■ **Problem to work on**: Make an exact copy of the entries below.

■ **Input for this task**:
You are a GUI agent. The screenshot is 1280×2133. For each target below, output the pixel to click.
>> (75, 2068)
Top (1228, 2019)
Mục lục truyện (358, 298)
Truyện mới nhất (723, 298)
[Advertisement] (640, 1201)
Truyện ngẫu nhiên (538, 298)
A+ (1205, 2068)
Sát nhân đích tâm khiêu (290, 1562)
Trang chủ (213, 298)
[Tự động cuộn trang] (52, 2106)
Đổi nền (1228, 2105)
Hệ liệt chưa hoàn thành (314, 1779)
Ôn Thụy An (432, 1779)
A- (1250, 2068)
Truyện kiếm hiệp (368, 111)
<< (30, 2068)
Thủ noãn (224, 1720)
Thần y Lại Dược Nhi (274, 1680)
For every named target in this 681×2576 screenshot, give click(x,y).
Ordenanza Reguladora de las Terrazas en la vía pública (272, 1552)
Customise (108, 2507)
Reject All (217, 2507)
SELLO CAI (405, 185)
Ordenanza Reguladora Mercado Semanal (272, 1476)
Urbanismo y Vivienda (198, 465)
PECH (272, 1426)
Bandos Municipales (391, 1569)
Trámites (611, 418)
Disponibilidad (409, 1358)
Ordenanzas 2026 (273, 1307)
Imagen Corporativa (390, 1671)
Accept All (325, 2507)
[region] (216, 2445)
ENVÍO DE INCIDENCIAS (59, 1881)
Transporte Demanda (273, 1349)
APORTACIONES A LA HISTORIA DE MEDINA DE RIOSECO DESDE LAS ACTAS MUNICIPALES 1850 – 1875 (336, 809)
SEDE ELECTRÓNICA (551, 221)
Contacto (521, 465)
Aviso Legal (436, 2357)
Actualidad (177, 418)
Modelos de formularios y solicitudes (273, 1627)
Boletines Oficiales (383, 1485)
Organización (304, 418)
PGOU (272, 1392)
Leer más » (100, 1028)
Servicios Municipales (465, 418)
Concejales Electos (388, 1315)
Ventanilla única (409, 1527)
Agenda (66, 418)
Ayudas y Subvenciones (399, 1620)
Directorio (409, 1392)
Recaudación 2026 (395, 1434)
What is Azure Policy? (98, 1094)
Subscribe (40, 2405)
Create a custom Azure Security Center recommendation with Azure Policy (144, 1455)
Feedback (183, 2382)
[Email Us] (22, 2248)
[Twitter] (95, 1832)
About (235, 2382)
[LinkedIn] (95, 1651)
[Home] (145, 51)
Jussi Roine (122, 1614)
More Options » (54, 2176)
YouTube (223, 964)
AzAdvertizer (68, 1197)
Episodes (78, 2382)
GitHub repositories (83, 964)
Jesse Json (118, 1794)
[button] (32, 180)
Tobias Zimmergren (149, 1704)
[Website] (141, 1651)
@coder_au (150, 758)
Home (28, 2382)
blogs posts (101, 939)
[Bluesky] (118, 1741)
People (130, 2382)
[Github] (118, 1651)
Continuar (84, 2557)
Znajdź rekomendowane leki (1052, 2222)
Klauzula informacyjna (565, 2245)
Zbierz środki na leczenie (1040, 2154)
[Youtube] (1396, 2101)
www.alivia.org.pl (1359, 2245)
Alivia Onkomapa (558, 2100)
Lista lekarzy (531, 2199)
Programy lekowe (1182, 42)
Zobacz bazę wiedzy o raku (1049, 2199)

■ **Result for this task**:
You are a GUI agent. The screenshot is 1280×2133. For each target below, output the pixel to click.
>> (75, 2068)
Top (1228, 2019)
Mục lục truyện (358, 298)
Truyện mới nhất (723, 298)
[Advertisement] (640, 1201)
Truyện ngẫu nhiên (538, 298)
A+ (1205, 2068)
Sát nhân đích tâm khiêu (290, 1562)
Trang chủ (213, 298)
[Tự động cuộn trang] (52, 2106)
Đổi nền (1228, 2105)
Hệ liệt chưa hoàn thành (314, 1779)
Ôn Thụy An (432, 1779)
A- (1250, 2068)
Truyện kiếm hiệp (368, 111)
<< (30, 2068)
Thủ noãn (224, 1720)
Thần y Lại Dược Nhi (274, 1680)
For every named target in this 681×2576 screenshot, give click(x,y).
Ordenanza Reguladora de las Terrazas en la vía pública (272, 1552)
Customise (108, 2507)
Reject All (217, 2507)
SELLO CAI (405, 185)
Ordenanza Reguladora Mercado Semanal (272, 1476)
Urbanismo y Vivienda (198, 465)
PECH (272, 1426)
Bandos Municipales (391, 1569)
Trámites (611, 418)
Disponibilidad (409, 1358)
Ordenanzas 2026 (273, 1307)
Imagen Corporativa (390, 1671)
Accept All (325, 2507)
[region] (216, 2445)
ENVÍO DE INCIDENCIAS (59, 1881)
Transporte Demanda (273, 1349)
APORTACIONES A LA HISTORIA DE MEDINA DE RIOSECO DESDE LAS ACTAS MUNICIPALES 1850 – 1875 (336, 809)
SEDE ELECTRÓNICA (551, 221)
Contacto (521, 465)
Aviso Legal (436, 2357)
Actualidad (177, 418)
Modelos de formularios y solicitudes (273, 1627)
Boletines Oficiales (383, 1485)
Organización (304, 418)
PGOU (272, 1392)
Leer más » (100, 1028)
Servicios Municipales (465, 418)
Concejales Electos (388, 1315)
Ventanilla única (409, 1527)
Agenda (66, 418)
Ayudas y Subvenciones (399, 1620)
Directorio (409, 1392)
Recaudación 2026 (395, 1434)
What is Azure Policy? (98, 1094)
Subscribe (40, 2405)
Create a custom Azure Security Center recommendation with Azure Policy (144, 1455)
Feedback (183, 2382)
[Email Us] (22, 2248)
[Twitter] (95, 1832)
About (235, 2382)
[LinkedIn] (95, 1651)
[Home] (145, 51)
Jussi Roine (122, 1614)
More Options » (54, 2176)
YouTube (223, 964)
AzAdvertizer (68, 1197)
Episodes (78, 2382)
GitHub repositories (83, 964)
Jesse Json (118, 1794)
[button] (32, 180)
Tobias Zimmergren (149, 1704)
[Website] (141, 1651)
@coder_au (150, 758)
Home (28, 2382)
blogs posts (101, 939)
[Bluesky] (118, 1741)
People (130, 2382)
[Github] (118, 1651)
Continuar (84, 2557)
Znajdź rekomendowane leki (1052, 2222)
Klauzula informacyjna (565, 2245)
Zbierz środki na leczenie (1040, 2154)
[Youtube] (1396, 2101)
www.alivia.org.pl (1359, 2245)
Alivia Onkomapa (558, 2100)
Lista lekarzy (531, 2199)
Programy lekowe (1182, 42)
Zobacz bazę wiedzy o raku (1049, 2199)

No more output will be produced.